*Consigne 1*.
Dans les lignes de données, pars de la ligne qui contient « Where should I click to: Navigate » et arrête-toi après celle qui contient « coord(262,49) ». Recopie ce passage en substituant « Directive » à « Instruction », sans rien changer d'autre.

==== Texte fourni ====

Rapport mondial sur le Bonheur

A la recherche du bonheur, photo "The Guardian"

« Transhumances » s’est plusieurs fois fait l’écho de recherches visant à créer, à côté de la mesure du produit national brut, un indicateur mesurant le bonheur des citoyens. L’ONU vient de publier son premier rapport mondial sur le bonheur (World Happiness Report).

 L’introduction du rapport par Jeffrey Sachs est remarquable. « Nous vivons dans une époque d’âpres contradictions. Le monde jouit de technologies d’une incroyable sophistication. L’économie mondiale est propulsée vers des sommets de productivité par le progrès continu de la technologie et des organisations ; cependant, dans ce processus elle s’acharne à détruire son environnement naturel.

 Les pays obtiennent un grand progrès dans leur développement tel qu’il est conventionnellement mesuré ; et pourtant, sur la route ils succombent à de nouvelles crises : l’obésité, le tabagisme, les diabètes, la dépression et d’autres maux de la vie moderne.

 Ces contradictions ne choqueraient pas les grands sages de l’humanité, y compris Aristote et Bouddha. Les sages ont enseigné à l’humanité, à temps et à contretemps, que le gain matériel à lui seul ne satisfait pas nos besoins les plus profonds. Il faut exploiter la vie matérielle pour satisfaire les besoins humains, et d’abord pour promouvoir la fin de la souffrance, la justice sociale et l’atteinte du bonheur. Le défi est réel pour toutes les parties du monde.

 Un exemple clé est la superpuissance économique, les Etats-Unis. Ils ont obtenu des progrès économiques et technologiques frappants au cours du dernier demi-siècle, sans que progresse le niveau de bonheur que déclarent les citoyens eux-mêmes. Au lieu de cela, les incertitudes et les angoisses se situent à un haut niveau, les inégalités sociales et économiques se sont considérablement élargies, la confiance sociale est en déclin et la confiance dans le gouvernement est historiquement à l’étiage. Peut-être pour cette raison la satisfaction de la vie est restée pratiquement constante pendant des décennies de croissance du produit national brut (PNB) par tête.

 Les réalités de la pauvreté, de l’angoisse, de la dégradation de l’environnement et de l’absence de bonheur au milieu de la grande abondance ne peuvent être regardées comme de simples curiosités. Elles exigent notre attention urgente, tout particulièrement à cette période charnière de l’histoire. Car nous sommes entrés dans une nouvelle phase du monde, appelée Anthropocène par les savants du système mondial de la terre. Antrhopocène est un terme récemment inventé qui combine deux racines grecques : « Antrhopo » pour humain et « Cène » pour nouveau, comme s’il s’agissait d’une époque géologique. L’Anthropocène est la nouvelle époque dans laquelle l’humanité, à travers ses prouesses technologiques et sa population de sept milliards d’habitants, est devenue le principal moteur des changements des systèmes physiques de la terre, en incluant le climat, le cycle du carbone, le cycle de l’azote et la biodiversité.

 L’Antrhopocène va nécessairement changer la forme de nos sociétés (…) On peut dire que la recherche du bonheur est intimement liée à la recherche du développement durable. »

====

*Consigne 2*.
D'après le texte sur le rapport mondial sur le bonheur, qui signe l'introduction de ce rapport ?

==== Données de l'exercice ====

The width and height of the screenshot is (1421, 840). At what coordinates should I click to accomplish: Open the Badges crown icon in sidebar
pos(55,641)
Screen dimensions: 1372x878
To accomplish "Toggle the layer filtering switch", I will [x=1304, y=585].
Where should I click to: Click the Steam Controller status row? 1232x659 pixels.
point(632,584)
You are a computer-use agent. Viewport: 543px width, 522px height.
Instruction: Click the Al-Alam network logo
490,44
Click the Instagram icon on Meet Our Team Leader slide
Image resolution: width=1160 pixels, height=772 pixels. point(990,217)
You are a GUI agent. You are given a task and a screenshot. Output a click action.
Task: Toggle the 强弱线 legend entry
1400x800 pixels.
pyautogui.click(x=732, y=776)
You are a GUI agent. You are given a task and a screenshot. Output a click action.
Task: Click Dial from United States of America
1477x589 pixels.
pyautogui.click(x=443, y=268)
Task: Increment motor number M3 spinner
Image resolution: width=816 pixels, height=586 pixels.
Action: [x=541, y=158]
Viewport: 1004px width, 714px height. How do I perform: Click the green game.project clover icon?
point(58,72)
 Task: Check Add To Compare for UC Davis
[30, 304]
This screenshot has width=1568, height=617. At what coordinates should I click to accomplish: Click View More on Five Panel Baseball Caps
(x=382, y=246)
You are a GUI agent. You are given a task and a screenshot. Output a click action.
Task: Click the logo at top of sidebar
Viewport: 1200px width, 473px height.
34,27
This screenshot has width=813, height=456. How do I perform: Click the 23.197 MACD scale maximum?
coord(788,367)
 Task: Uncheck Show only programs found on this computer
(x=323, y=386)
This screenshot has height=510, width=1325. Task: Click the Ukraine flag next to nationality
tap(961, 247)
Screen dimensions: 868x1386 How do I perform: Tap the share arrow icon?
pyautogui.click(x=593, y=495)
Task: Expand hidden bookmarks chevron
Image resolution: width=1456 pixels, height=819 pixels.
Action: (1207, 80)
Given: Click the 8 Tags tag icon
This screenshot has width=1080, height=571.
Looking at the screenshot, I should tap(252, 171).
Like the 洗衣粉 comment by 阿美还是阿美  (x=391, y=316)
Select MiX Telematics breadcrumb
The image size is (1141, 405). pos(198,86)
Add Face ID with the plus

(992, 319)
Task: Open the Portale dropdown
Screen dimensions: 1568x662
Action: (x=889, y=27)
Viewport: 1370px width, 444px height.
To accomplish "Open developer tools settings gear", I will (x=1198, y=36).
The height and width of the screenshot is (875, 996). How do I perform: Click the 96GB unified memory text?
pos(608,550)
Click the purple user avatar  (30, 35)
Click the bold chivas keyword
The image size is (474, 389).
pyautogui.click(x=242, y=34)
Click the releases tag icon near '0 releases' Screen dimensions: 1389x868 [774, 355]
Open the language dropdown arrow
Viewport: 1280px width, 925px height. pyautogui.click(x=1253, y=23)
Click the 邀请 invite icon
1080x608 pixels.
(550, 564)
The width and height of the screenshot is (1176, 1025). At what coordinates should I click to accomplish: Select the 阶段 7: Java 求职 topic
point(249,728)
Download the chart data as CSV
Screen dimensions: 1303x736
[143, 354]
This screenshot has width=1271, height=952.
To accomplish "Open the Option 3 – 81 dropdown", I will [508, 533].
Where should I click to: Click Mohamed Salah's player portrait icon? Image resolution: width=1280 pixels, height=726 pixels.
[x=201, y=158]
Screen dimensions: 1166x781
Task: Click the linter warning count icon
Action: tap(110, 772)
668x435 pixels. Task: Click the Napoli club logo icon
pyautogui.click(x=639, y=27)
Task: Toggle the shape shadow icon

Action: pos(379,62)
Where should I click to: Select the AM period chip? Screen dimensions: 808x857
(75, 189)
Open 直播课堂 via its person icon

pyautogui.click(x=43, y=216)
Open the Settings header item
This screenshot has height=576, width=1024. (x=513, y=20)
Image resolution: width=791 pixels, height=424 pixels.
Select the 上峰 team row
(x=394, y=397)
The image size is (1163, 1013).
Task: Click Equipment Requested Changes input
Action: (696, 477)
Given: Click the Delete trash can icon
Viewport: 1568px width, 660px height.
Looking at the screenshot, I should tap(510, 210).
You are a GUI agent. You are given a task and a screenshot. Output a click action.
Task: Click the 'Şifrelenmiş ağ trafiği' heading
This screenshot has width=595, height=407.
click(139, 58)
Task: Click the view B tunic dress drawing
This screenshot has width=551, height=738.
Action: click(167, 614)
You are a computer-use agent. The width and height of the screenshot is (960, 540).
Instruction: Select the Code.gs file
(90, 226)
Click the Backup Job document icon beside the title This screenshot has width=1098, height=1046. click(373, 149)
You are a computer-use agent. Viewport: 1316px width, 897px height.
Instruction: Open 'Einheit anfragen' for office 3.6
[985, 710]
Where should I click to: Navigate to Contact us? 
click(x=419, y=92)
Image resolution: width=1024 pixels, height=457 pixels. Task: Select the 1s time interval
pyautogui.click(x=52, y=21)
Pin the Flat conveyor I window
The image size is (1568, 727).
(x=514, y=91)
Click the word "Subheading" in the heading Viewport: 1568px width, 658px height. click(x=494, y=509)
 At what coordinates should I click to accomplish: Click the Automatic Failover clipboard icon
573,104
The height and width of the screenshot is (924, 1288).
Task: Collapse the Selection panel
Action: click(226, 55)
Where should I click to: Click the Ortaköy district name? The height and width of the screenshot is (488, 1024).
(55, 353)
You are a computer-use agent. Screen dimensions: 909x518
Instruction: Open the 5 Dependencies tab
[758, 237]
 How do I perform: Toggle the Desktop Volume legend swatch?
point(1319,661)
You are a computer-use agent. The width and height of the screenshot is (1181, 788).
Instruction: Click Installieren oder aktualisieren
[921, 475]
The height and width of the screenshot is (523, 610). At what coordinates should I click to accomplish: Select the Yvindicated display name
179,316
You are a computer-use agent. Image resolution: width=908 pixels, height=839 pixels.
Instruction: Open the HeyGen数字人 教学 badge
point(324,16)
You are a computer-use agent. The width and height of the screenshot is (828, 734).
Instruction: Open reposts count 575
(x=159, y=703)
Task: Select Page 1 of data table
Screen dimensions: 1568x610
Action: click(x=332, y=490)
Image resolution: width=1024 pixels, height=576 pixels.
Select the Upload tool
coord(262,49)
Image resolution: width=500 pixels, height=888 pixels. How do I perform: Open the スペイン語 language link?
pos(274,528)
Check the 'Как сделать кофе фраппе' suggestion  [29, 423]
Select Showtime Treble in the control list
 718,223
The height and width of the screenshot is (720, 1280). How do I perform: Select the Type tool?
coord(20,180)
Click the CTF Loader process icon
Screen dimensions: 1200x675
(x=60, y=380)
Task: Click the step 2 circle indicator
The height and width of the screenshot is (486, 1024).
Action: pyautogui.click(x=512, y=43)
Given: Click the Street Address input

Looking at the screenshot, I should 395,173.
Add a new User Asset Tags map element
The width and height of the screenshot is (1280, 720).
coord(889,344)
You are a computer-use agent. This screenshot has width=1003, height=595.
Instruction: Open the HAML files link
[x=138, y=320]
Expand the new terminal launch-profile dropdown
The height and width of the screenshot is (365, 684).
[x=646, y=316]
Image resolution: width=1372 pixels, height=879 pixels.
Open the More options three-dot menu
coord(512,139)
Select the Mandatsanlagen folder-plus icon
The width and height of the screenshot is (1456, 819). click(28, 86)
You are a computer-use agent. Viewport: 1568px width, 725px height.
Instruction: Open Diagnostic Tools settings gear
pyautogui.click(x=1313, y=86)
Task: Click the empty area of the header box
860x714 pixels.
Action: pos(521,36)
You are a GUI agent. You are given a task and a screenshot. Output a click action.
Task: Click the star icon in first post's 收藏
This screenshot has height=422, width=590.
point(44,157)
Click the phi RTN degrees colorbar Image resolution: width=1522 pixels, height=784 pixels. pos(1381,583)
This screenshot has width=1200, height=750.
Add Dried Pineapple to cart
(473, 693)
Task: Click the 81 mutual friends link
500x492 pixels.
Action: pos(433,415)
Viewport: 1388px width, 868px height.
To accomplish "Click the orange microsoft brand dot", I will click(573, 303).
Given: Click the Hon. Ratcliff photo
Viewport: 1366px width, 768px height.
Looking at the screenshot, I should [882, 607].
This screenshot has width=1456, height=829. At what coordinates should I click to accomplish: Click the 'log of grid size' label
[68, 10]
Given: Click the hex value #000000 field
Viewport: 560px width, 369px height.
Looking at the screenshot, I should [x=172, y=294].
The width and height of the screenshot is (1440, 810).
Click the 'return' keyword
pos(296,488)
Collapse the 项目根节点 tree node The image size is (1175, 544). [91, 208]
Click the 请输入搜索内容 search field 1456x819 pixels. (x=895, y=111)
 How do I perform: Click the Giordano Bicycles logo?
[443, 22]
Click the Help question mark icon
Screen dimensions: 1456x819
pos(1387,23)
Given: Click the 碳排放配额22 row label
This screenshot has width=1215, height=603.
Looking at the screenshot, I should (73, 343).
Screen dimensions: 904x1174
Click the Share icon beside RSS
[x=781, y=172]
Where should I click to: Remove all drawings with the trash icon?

====

*Résultat 1*.
Where should I click to: Navigate to Contact us? 
click(x=419, y=92)
Image resolution: width=1024 pixels, height=457 pixels. Task: Select the 1s time interval
pyautogui.click(x=52, y=21)
Pin the Flat conveyor I window
The image size is (1568, 727).
(x=514, y=91)
Click the word "Subheading" in the heading Viewport: 1568px width, 658px height. click(x=494, y=509)
 At what coordinates should I click to accomplish: Click the Automatic Failover clipboard icon
573,104
The height and width of the screenshot is (924, 1288).
Task: Collapse the Selection panel
Action: click(226, 55)
Where should I click to: Click the Ortaköy district name? The height and width of the screenshot is (488, 1024).
(55, 353)
You are a computer-use agent. Screen dimensions: 909x518
Directive: Open the 5 Dependencies tab
[758, 237]
 How do I perform: Toggle the Desktop Volume legend swatch?
point(1319,661)
You are a computer-use agent. The width and height of the screenshot is (1181, 788).
Directive: Click Installieren oder aktualisieren
[921, 475]
The height and width of the screenshot is (523, 610). At what coordinates should I click to accomplish: Select the Yvindicated display name
179,316
You are a computer-use agent. Image resolution: width=908 pixels, height=839 pixels.
Directive: Open the HeyGen数字人 教学 badge
point(324,16)
You are a computer-use agent. The width and height of the screenshot is (828, 734).
Directive: Open reposts count 575
(x=159, y=703)
Task: Select Page 1 of data table
Screen dimensions: 1568x610
Action: click(x=332, y=490)
Image resolution: width=1024 pixels, height=576 pixels.
Select the Upload tool
coord(262,49)

*Résultat 2*.
Jeffrey Sachs.